Os ratinhos (e as pessoas) com esta mutação têm duas cópias do gene, mas, tal como já se disse, a versão com mutação prevalece em relação à normal. Os cientistas têm, portanto, a tarefa de levar a tesoura especificamente até às células ciliadas, encontrar em cada uma destas células a cópia com mutação do TMC1 e depois, aí, eliminar uma letra do ADN que está no lugar errado, sem a substituir.
Num comentário que acompanha o artigo na Nature, Fyodor Urnov, especialista no Instituto Altius de Ciências Biomédicas, em Seattle (EUA), oferece uma imagem para ilustrar a dificuldade desta tarefa: “Uma maneira de entender isso é imaginar um dueto entre duas pessoas que tentam cantar em uníssono. Se uma pessoa estiver desafinada, esta deve ser selectivamente silenciada para permitir que a melodia correcta seja ouvida, porque se ambos os cantores estiverem parados, a música pára.”
A equipa não corrigiu o gene em todas as células mas constatou que a edição de algumas delas teve um efeito positivo de “contágio” nas vizinhas. Fyodor Urnov também nota que apenas “uma modesta fracção de células foi editada”. Mas, acrescenta, os autores do artigo referem que a baixa proporção de células corrigidas teve um efeito benéfico nas outras que mantinham a versão do gene com a mutação, evitando a sua morte e danificação.
Na verdade, uma única injecção deste composto na cóclea dos ratinhos recém-nascidos resultou numa “redução substancial da perda auditiva progressiva”, segundo revelam os autores no artigo. Notam ainda que observaram “taxas maiores de sobrevivência de células ciliadas” do que nos animais que não receberam este tratamento ou no outro grupo que recebeu injecções com um composto que serviu de controlo. Por outro lado, os ratinhos injectados também reagiram de forma acentuada a estímulos acústicos, ao contrário dos que não foram geneticamente editados.
Os resultados, concluem os investigadores, sugerem que esta é uma “potencial estratégia para o tratamento de alguns tipos de perda auditiva autossómica dominante”. “A estratégia de edição do genoma desenvolvida neste trabalho pode contribuir para, no futuro, um tratamento livre de ADN, livre de vírus e que envolva uma única administração para determinadas doenças genéticas de perda auditiva.”

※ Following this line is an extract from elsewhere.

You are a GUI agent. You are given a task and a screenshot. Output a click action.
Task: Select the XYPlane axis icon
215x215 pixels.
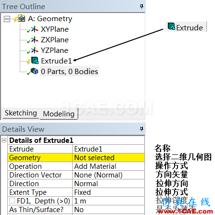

Fyodor Urnov concorda que este estudo é um passo em frente no caminho que deverá levar a edição genética à prática clínica. O trabalho, afirma, “fornece um primeiro passo essencial para levar este tipo de abordagem mais próximo da clínica, fornecendo provas de que é seguro e eficaz num animal que tem uma mutação genética e perda de audição comparável aos humanos”.
O facto de algumas estratégias de edição genética estarem já em fase de ensaios clínicos serve de base ao optimismo de Fyodor Urnov, que lembra, no entanto, que é preciso garantir a segurança e eficácia destes procedimentos, passando por todas as fases, incluindo a experimentação noutros modelos animais até chegar a nós. Porque, às vezes, a tal tesoura não acerta no alvo e pode provocar danos graves e irreversíveis ou acerta no alvo mas inicia uma imprevisível cascata de acontecimentos que pode ser prejudicial.